---- Provided material
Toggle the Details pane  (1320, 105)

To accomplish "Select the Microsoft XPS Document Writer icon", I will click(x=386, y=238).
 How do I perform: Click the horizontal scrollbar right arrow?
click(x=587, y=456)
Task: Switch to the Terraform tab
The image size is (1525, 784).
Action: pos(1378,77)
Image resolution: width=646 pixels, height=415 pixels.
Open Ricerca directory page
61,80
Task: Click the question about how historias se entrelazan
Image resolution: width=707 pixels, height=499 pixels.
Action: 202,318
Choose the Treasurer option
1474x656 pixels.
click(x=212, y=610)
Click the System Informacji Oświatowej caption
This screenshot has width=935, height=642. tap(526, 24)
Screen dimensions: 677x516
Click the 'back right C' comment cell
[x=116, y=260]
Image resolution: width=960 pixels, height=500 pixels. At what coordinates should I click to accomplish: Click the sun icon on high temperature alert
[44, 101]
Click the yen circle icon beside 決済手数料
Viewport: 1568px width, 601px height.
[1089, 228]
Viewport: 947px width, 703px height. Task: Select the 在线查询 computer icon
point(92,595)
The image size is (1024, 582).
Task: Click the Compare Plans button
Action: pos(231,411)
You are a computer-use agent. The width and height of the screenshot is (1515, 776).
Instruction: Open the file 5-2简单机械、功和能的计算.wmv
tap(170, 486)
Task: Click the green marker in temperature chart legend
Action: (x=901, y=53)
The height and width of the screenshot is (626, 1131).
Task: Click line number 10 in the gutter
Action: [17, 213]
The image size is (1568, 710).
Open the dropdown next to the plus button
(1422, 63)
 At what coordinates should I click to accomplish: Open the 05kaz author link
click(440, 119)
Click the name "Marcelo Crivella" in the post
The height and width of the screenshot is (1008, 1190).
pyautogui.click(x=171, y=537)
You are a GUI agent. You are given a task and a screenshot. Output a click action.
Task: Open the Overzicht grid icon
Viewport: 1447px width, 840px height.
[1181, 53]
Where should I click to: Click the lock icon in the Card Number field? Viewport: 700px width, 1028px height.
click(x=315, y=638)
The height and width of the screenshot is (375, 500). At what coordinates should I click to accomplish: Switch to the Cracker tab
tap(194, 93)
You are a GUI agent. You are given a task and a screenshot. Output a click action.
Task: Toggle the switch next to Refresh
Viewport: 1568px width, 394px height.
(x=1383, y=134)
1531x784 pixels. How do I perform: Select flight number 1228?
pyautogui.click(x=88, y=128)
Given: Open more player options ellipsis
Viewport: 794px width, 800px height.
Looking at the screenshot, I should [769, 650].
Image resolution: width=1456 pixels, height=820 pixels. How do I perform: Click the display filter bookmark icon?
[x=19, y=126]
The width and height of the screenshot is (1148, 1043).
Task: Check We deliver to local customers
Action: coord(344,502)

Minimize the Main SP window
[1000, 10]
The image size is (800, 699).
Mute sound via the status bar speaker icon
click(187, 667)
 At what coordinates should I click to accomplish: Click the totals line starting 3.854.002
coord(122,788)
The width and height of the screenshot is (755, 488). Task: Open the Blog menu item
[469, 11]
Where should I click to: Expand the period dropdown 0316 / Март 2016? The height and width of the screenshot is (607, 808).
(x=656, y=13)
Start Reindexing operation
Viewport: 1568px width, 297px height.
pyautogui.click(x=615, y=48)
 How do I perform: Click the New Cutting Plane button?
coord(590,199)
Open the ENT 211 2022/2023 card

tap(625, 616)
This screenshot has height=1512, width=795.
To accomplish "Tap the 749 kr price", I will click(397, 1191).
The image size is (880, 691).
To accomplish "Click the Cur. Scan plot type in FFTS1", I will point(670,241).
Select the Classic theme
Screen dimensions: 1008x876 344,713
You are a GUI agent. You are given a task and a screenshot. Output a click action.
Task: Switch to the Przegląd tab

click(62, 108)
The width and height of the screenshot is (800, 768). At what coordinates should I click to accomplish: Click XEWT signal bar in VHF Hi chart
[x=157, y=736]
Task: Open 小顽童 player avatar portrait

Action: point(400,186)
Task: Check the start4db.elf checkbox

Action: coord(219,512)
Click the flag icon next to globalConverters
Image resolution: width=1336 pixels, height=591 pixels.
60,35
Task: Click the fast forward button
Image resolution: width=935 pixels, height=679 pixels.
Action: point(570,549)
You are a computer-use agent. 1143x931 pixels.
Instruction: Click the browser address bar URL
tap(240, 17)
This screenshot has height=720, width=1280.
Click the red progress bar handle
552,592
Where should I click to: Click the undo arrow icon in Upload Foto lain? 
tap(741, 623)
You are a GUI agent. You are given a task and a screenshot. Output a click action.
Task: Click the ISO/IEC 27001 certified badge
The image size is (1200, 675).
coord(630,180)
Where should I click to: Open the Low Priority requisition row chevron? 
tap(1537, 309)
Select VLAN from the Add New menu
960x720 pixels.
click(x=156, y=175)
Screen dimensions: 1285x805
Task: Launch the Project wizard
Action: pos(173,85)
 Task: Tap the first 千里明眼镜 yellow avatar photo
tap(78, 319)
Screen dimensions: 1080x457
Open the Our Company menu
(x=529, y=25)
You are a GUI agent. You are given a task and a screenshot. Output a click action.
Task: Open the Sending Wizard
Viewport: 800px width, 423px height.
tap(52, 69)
--------
What you need to do — The records above are to be duplicated word for word.

Exercise answer —
Toggle the Details pane  (1320, 105)

To accomplish "Select the Microsoft XPS Document Writer icon", I will click(x=386, y=238).
 How do I perform: Click the horizontal scrollbar right arrow?
click(x=587, y=456)
Task: Switch to the Terraform tab
The image size is (1525, 784).
Action: pos(1378,77)
Image resolution: width=646 pixels, height=415 pixels.
Open Ricerca directory page
61,80
Task: Click the question about how historias se entrelazan
Image resolution: width=707 pixels, height=499 pixels.
Action: 202,318
Choose the Treasurer option
1474x656 pixels.
click(x=212, y=610)
Click the System Informacji Oświatowej caption
This screenshot has width=935, height=642. tap(526, 24)
Screen dimensions: 677x516
Click the 'back right C' comment cell
[x=116, y=260]
Image resolution: width=960 pixels, height=500 pixels. At what coordinates should I click to accomplish: Click the sun icon on high temperature alert
[44, 101]
Click the yen circle icon beside 決済手数料
Viewport: 1568px width, 601px height.
[1089, 228]
Viewport: 947px width, 703px height. Task: Select the 在线查询 computer icon
point(92,595)
The image size is (1024, 582).
Task: Click the Compare Plans button
Action: pos(231,411)
You are a computer-use agent. The width and height of the screenshot is (1515, 776).
Instruction: Open the file 5-2简单机械、功和能的计算.wmv
tap(170, 486)
Task: Click the green marker in temperature chart legend
Action: (x=901, y=53)
The height and width of the screenshot is (626, 1131).
Task: Click line number 10 in the gutter
Action: [17, 213]
The image size is (1568, 710).
Open the dropdown next to the plus button
(1422, 63)
 At what coordinates should I click to accomplish: Open the 05kaz author link
click(440, 119)
Click the name "Marcelo Crivella" in the post
The height and width of the screenshot is (1008, 1190).
pyautogui.click(x=171, y=537)
You are a GUI agent. You are given a task and a screenshot. Output a click action.
Task: Open the Overzicht grid icon
Viewport: 1447px width, 840px height.
[1181, 53]
Where should I click to: Click the lock icon in the Card Number field? Viewport: 700px width, 1028px height.
click(x=315, y=638)
The height and width of the screenshot is (375, 500). At what coordinates should I click to accomplish: Switch to the Cracker tab
tap(194, 93)
You are a GUI agent. You are given a task and a screenshot. Output a click action.
Task: Toggle the switch next to Refresh
Viewport: 1568px width, 394px height.
(x=1383, y=134)
1531x784 pixels. How do I perform: Select flight number 1228?
pyautogui.click(x=88, y=128)
Given: Open more player options ellipsis
Viewport: 794px width, 800px height.
Looking at the screenshot, I should [769, 650].
Image resolution: width=1456 pixels, height=820 pixels. How do I perform: Click the display filter bookmark icon?
[x=19, y=126]
The width and height of the screenshot is (1148, 1043).
Task: Check We deliver to local customers
Action: coord(344,502)

Minimize the Main SP window
[1000, 10]
The image size is (800, 699).
Mute sound via the status bar speaker icon
click(187, 667)
 At what coordinates should I click to accomplish: Click the totals line starting 3.854.002
coord(122,788)
The width and height of the screenshot is (755, 488). Task: Open the Blog menu item
[469, 11]
Where should I click to: Expand the period dropdown 0316 / Март 2016? The height and width of the screenshot is (607, 808).
(x=656, y=13)
Start Reindexing operation
Viewport: 1568px width, 297px height.
pyautogui.click(x=615, y=48)
 How do I perform: Click the New Cutting Plane button?
coord(590,199)
Open the ENT 211 2022/2023 card

tap(625, 616)
This screenshot has height=1512, width=795.
To accomplish "Tap the 749 kr price", I will click(397, 1191).
The image size is (880, 691).
To accomplish "Click the Cur. Scan plot type in FFTS1", I will point(670,241).
Select the Classic theme
Screen dimensions: 1008x876 344,713
You are a GUI agent. You are given a task and a screenshot. Output a click action.
Task: Switch to the Przegląd tab

click(62, 108)
The width and height of the screenshot is (800, 768). At what coordinates should I click to accomplish: Click XEWT signal bar in VHF Hi chart
[x=157, y=736]
Task: Open 小顽童 player avatar portrait

Action: point(400,186)
Task: Check the start4db.elf checkbox

Action: coord(219,512)
Click the flag icon next to globalConverters
Image resolution: width=1336 pixels, height=591 pixels.
60,35
Task: Click the fast forward button
Image resolution: width=935 pixels, height=679 pixels.
Action: point(570,549)
You are a computer-use agent. 1143x931 pixels.
Instruction: Click the browser address bar URL
tap(240, 17)
This screenshot has height=720, width=1280.
Click the red progress bar handle
552,592
Where should I click to: Click the undo arrow icon in Upload Foto lain? 
tap(741, 623)
You are a GUI agent. You are given a task and a screenshot. Output a click action.
Task: Click the ISO/IEC 27001 certified badge
The image size is (1200, 675).
coord(630,180)
Where should I click to: Open the Low Priority requisition row chevron? 
tap(1537, 309)
Select VLAN from the Add New menu
960x720 pixels.
click(x=156, y=175)
Screen dimensions: 1285x805
Task: Launch the Project wizard
Action: pos(173,85)
 Task: Tap the first 千里明眼镜 yellow avatar photo
tap(78, 319)
Screen dimensions: 1080x457
Open the Our Company menu
(x=529, y=25)
You are a GUI agent. You are given a task and a screenshot. Output a click action.
Task: Open the Sending Wizard
Viewport: 800px width, 423px height.
tap(52, 69)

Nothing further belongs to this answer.